▶ [YOUR OBJECTIVE]: Output the span of lines from the one that contains "Open the K米乐歌 store dropdown arrow" through the end of the records, inclusive, exactly as written and free of pictures.

▶ [STUDY MATERIAL]:
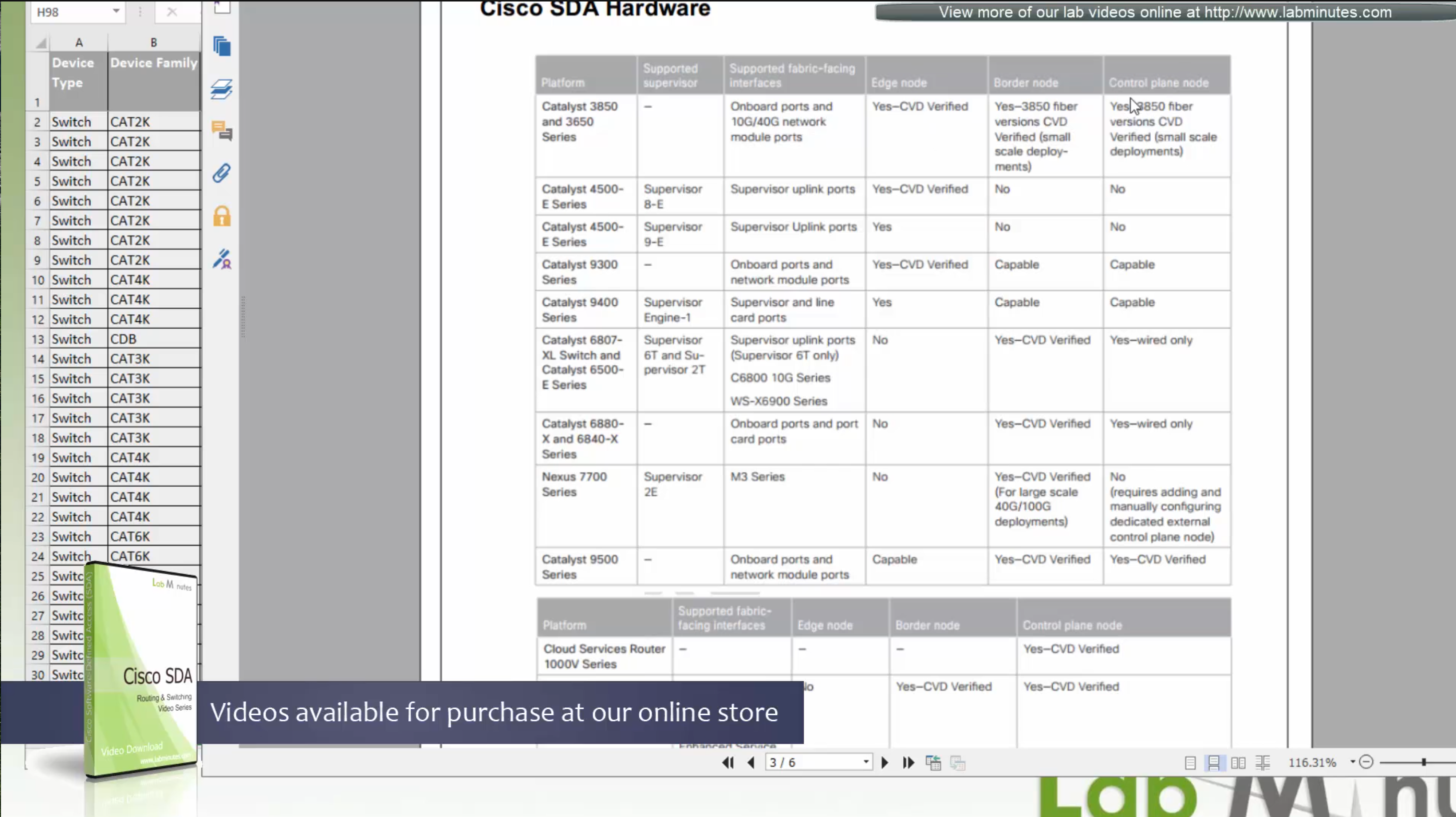
Task: Open the Excel Name Box dropdown
Action: pos(116,11)
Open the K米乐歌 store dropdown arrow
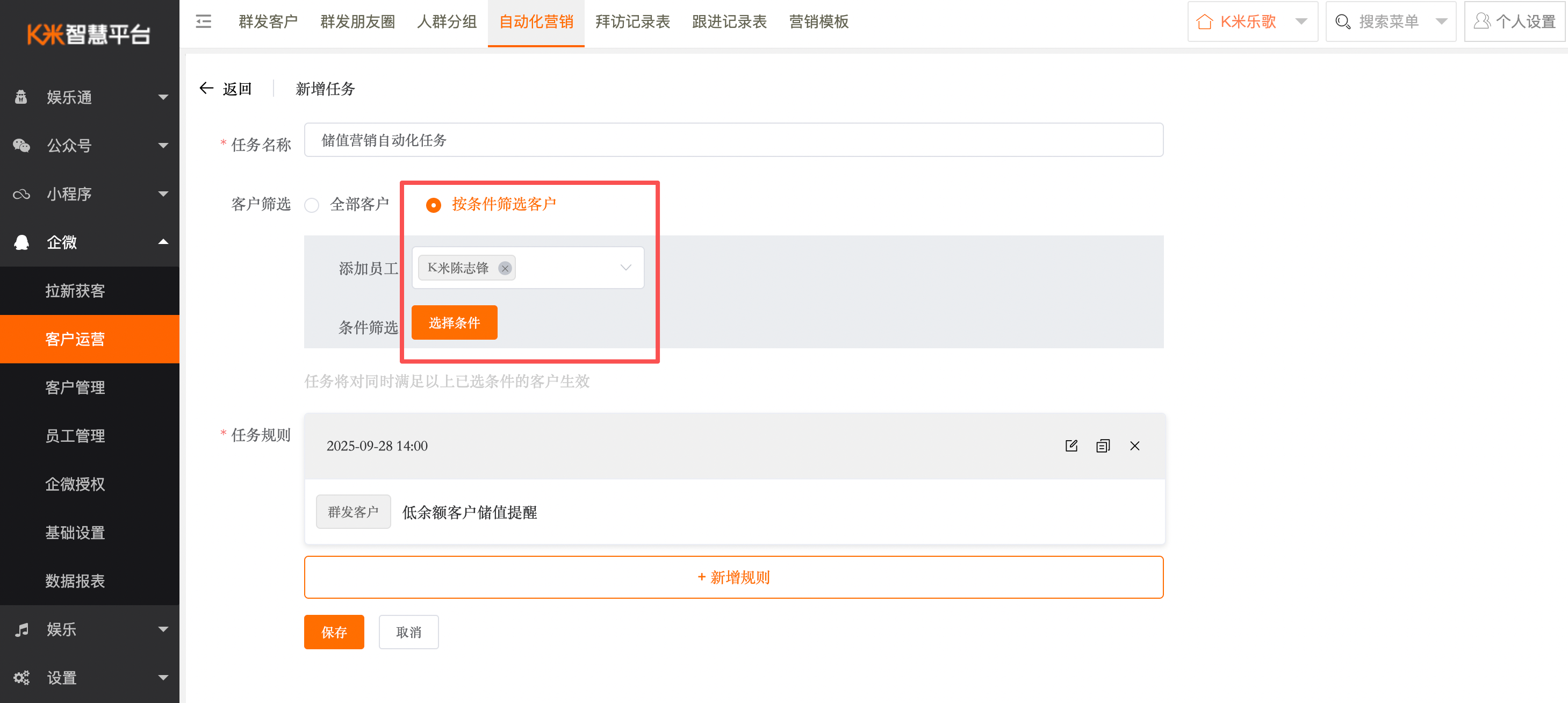The image size is (1568, 703). coord(1301,22)
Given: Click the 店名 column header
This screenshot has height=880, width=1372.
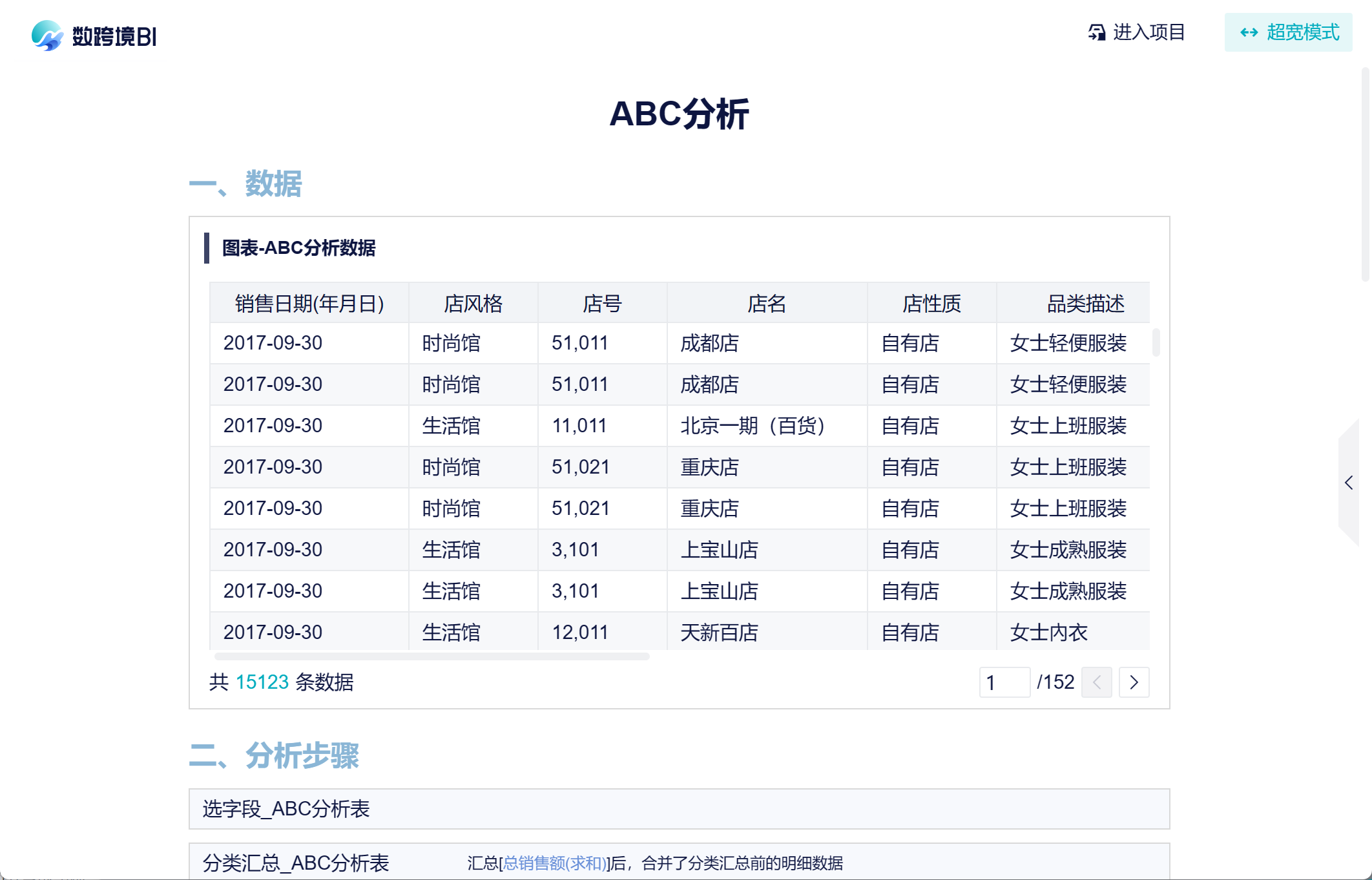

▶ [RESPONSE BELOW]:
Open the K米乐歌 store dropdown arrow
The image size is (1568, 703). coord(1301,22)
Given: Click the 店名 column header
This screenshot has height=880, width=1372.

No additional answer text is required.